→ Exercise:
Reproduce verbatim the records from the line containing "Viewport: 318px width, 228px" through the end of the records, both included, and leave the pictures out.

→ Entries supplied:
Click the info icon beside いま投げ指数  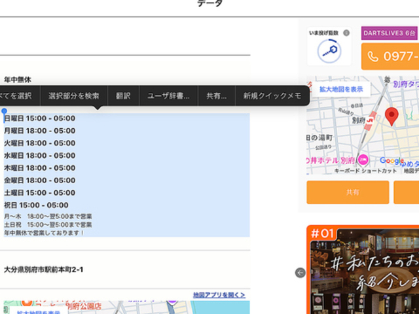[346, 33]
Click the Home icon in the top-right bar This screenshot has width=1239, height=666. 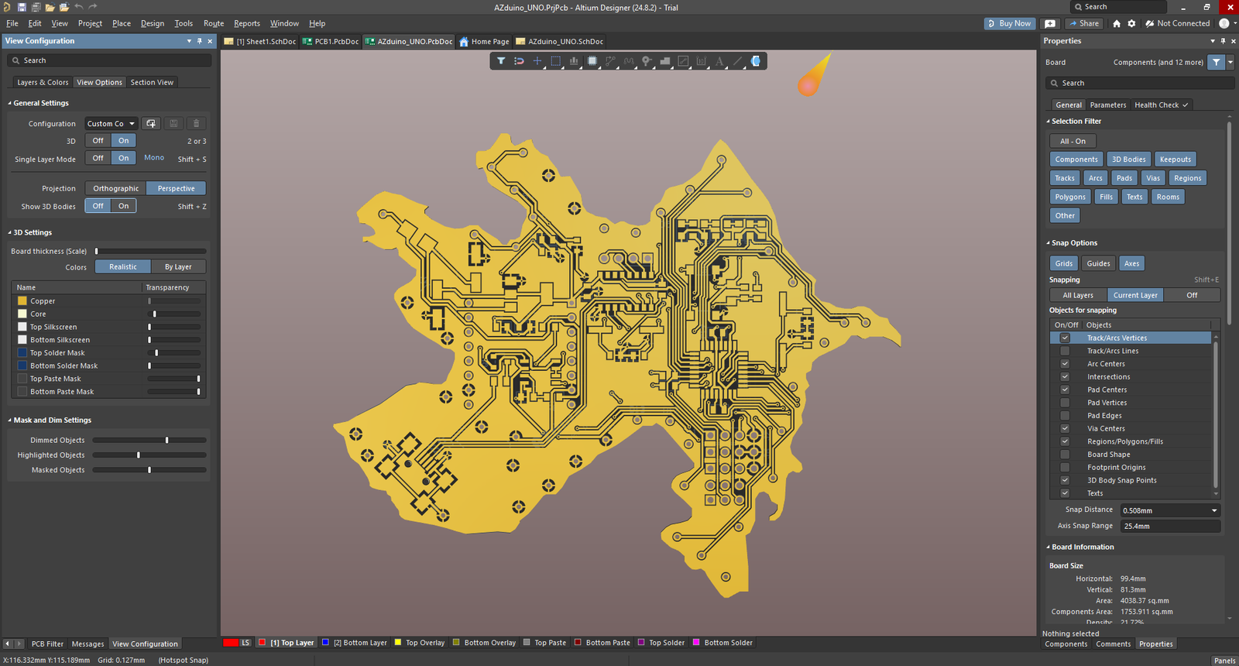[1117, 23]
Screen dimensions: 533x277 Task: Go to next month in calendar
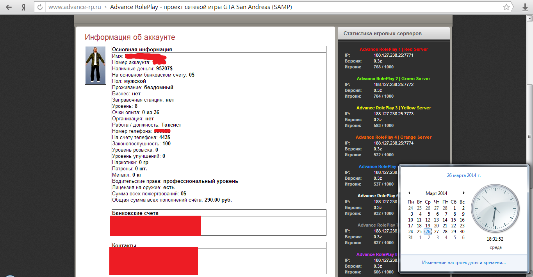463,193
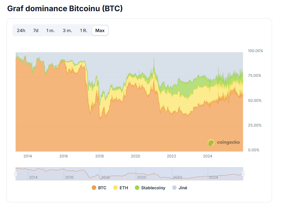Switch to the 7d range tab
Screen dimensions: 281x209
click(x=36, y=30)
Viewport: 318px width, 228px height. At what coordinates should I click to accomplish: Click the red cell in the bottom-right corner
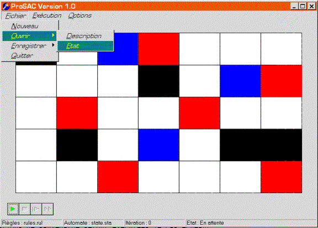coord(282,177)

→ Exercise solution:
Viewport: 318px width, 228px height. At what coordinates should I click to accomplish: Click the red cell in the bottom-right corner
coord(282,177)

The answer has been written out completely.